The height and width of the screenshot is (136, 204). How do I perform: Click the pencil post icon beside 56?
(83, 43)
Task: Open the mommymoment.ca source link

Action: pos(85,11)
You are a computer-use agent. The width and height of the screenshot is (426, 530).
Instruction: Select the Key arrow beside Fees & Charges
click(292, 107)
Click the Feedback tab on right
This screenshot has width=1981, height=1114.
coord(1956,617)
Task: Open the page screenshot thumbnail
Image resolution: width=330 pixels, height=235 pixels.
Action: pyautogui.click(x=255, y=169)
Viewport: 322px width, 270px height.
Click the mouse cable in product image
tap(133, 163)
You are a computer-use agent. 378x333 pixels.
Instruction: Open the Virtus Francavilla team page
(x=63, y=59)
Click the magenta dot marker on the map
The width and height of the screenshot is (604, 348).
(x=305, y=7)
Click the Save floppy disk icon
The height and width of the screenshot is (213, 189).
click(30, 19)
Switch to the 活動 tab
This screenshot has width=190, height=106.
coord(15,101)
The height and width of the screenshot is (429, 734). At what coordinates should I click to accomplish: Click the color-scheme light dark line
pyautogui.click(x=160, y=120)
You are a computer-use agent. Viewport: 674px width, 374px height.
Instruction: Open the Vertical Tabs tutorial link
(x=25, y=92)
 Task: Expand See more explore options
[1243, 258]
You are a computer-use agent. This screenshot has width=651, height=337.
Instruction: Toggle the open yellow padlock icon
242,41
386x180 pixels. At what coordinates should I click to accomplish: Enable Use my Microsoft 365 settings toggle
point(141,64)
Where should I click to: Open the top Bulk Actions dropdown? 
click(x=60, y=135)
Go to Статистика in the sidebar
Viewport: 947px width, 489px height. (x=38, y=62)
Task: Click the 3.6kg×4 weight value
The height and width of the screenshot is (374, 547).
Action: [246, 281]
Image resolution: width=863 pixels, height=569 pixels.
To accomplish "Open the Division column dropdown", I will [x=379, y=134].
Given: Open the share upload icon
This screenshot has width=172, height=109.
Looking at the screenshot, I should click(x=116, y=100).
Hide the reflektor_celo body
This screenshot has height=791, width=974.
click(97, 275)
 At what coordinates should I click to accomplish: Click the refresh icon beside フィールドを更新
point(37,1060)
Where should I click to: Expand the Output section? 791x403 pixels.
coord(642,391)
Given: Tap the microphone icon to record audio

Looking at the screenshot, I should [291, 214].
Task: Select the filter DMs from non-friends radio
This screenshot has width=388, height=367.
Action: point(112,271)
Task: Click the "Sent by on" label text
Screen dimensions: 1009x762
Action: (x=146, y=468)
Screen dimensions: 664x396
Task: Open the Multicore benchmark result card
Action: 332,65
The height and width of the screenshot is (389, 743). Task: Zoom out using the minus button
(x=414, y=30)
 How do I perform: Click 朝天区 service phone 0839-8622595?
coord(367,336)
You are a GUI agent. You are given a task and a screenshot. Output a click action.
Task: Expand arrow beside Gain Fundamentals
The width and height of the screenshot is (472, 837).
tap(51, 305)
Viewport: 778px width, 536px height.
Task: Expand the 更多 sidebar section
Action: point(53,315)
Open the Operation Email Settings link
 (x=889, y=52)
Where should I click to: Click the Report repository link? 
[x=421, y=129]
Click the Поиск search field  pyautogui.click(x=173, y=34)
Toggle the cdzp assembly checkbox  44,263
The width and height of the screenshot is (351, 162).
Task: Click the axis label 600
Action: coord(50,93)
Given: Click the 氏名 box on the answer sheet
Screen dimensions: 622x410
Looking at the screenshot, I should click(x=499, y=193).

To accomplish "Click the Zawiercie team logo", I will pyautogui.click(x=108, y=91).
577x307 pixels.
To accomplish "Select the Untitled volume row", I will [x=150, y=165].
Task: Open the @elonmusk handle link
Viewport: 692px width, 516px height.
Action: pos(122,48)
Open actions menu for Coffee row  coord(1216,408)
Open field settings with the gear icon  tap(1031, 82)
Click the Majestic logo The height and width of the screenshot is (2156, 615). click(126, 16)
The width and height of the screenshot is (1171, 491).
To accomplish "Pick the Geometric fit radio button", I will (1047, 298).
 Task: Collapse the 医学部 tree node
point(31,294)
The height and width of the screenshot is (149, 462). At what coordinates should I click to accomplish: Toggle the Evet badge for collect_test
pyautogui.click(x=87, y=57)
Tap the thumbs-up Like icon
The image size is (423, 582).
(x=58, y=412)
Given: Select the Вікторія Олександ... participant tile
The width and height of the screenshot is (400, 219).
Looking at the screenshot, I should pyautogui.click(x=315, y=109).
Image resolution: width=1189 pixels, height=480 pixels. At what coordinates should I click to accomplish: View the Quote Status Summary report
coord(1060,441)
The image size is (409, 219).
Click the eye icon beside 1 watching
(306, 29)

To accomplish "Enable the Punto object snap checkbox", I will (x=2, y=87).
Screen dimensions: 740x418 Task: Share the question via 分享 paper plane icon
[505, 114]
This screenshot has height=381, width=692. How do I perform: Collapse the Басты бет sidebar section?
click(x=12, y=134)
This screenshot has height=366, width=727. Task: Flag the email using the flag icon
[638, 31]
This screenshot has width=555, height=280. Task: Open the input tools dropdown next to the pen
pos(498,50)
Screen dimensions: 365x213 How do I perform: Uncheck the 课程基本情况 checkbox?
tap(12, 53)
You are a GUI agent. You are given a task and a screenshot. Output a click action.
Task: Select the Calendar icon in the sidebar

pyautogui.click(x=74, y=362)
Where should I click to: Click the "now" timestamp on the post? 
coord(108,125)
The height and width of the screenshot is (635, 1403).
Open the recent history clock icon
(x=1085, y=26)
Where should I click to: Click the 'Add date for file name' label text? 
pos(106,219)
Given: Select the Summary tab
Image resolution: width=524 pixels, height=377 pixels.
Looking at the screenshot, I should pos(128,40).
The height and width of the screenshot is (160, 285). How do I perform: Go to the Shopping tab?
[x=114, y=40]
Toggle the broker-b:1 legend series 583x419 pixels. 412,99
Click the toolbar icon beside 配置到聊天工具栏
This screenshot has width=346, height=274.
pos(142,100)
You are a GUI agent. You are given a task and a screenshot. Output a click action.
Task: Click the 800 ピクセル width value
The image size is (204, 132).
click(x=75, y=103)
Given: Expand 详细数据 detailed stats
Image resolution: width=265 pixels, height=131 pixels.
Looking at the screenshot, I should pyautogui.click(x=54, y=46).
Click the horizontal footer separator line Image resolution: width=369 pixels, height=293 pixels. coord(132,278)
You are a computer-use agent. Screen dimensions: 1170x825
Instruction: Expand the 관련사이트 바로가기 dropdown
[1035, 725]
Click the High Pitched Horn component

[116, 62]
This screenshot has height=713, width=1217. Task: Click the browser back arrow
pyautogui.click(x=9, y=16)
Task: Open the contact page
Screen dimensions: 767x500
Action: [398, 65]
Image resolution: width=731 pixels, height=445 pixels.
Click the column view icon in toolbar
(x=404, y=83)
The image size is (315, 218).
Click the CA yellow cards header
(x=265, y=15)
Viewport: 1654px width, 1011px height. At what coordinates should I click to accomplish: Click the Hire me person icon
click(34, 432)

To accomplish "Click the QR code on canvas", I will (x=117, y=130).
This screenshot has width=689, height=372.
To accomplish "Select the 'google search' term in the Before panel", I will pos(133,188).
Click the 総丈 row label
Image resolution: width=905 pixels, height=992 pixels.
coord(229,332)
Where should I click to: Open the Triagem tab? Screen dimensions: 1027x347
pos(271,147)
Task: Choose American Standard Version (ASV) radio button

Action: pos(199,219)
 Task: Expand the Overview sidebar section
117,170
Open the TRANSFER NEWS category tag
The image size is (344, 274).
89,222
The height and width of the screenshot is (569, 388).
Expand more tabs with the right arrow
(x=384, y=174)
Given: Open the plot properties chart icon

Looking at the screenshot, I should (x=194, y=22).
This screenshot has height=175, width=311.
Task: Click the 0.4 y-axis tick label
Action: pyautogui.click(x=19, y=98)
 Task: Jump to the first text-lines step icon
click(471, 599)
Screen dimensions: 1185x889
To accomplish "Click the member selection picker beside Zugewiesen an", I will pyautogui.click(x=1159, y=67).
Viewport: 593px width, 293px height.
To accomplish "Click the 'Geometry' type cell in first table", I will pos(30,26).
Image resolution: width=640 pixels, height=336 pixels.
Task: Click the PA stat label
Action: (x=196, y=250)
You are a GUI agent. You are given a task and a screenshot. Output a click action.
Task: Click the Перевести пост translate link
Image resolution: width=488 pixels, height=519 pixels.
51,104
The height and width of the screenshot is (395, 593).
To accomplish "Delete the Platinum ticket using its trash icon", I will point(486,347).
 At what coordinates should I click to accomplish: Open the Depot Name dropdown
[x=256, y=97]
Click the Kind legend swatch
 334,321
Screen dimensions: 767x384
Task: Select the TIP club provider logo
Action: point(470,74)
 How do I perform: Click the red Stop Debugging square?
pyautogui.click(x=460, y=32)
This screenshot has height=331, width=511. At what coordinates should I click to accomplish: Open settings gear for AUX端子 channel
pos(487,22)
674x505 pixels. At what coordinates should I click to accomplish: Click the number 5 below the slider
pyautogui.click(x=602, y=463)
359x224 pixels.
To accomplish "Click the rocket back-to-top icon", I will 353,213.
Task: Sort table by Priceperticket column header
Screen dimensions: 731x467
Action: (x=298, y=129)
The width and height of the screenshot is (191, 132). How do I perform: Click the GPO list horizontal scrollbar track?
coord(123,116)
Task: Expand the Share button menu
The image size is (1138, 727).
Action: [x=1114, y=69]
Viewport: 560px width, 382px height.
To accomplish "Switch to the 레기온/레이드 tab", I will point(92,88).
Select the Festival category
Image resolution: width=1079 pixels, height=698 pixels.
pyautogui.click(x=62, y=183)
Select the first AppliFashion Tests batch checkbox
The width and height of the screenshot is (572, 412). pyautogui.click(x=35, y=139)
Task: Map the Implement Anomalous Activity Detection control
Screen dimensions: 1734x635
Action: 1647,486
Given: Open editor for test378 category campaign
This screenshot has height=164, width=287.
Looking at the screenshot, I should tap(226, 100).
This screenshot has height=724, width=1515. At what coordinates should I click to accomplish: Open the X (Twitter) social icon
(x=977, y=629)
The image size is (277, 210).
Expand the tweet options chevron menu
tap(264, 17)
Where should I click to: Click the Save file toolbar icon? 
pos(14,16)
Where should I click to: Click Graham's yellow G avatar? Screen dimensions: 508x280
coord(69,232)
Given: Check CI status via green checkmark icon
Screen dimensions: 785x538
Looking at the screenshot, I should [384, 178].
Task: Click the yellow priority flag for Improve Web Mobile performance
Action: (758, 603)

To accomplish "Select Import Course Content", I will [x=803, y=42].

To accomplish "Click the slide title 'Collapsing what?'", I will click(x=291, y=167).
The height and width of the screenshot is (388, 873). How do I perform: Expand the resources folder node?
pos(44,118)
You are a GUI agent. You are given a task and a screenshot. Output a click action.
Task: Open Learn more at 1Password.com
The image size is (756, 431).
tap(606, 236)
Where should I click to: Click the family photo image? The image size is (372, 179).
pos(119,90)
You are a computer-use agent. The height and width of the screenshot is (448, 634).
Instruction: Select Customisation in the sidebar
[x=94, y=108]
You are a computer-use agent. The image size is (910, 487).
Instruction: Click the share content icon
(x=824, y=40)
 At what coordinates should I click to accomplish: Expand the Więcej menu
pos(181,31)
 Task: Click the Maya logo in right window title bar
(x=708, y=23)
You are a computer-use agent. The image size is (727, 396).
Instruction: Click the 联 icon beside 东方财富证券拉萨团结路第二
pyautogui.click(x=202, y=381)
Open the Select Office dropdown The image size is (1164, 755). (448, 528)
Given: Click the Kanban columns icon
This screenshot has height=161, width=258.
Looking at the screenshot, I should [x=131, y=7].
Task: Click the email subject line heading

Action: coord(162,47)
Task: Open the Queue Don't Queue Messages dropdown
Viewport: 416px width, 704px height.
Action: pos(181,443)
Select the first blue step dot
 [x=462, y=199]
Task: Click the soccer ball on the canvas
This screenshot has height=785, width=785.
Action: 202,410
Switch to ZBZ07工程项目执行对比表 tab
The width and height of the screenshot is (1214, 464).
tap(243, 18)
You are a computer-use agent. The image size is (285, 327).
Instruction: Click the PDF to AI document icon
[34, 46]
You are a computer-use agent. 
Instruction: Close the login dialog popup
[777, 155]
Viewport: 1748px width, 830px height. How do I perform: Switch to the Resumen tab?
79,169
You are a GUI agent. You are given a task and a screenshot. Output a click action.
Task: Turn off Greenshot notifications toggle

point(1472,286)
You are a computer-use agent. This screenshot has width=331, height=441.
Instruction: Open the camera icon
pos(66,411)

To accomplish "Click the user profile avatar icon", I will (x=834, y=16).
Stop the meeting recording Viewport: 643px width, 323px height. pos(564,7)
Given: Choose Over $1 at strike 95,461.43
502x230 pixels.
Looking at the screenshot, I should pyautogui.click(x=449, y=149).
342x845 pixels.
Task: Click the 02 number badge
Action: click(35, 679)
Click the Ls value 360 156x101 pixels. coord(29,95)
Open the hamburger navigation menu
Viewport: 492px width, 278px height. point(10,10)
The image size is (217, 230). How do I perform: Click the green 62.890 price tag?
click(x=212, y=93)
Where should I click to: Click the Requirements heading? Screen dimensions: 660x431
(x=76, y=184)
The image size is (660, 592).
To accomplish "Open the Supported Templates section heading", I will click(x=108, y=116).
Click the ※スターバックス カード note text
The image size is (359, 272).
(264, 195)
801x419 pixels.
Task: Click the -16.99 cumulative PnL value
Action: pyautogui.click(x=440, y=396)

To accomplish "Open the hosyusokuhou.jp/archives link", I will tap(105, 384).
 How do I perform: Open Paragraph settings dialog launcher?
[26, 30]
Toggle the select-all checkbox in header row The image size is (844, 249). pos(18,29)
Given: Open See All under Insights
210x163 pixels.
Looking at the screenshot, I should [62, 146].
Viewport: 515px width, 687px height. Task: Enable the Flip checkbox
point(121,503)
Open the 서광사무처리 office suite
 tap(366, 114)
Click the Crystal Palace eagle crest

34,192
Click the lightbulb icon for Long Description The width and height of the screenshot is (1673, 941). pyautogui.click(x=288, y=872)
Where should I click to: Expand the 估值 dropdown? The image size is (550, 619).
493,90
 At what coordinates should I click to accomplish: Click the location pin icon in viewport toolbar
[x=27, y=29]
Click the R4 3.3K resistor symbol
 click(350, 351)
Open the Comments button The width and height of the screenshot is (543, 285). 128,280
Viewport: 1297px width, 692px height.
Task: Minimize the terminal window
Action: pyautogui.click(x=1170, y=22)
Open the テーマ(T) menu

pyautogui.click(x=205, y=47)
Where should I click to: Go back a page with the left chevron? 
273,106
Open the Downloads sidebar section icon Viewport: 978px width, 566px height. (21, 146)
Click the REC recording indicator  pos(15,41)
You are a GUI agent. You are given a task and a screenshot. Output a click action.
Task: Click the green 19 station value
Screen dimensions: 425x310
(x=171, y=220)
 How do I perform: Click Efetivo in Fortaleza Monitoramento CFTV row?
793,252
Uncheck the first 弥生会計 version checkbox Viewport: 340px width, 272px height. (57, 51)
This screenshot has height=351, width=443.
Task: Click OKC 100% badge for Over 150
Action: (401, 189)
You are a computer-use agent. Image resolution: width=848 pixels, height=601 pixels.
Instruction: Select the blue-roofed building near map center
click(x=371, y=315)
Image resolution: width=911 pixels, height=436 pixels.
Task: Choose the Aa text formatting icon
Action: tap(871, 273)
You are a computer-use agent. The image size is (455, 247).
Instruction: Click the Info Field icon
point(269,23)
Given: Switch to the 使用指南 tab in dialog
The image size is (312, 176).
──────
» WHAT YOU HAVE TO DO
Give back exactly the lines of the listing above that run from the line with "Instruction: Click the share content icon" to the line with "Open the Select", inclusive.

» RESULT OF THIS TASK
Instruction: Click the share content icon
(x=824, y=40)
 At what coordinates should I click to accomplish: Expand the Więcej menu
pos(181,31)
 Task: Click the Maya logo in right window title bar
(x=708, y=23)
You are a computer-use agent. The image size is (727, 396).
Instruction: Click the 联 icon beside 东方财富证券拉萨团结路第二
pyautogui.click(x=202, y=381)
Open the Select Office dropdown The image size is (1164, 755). (448, 528)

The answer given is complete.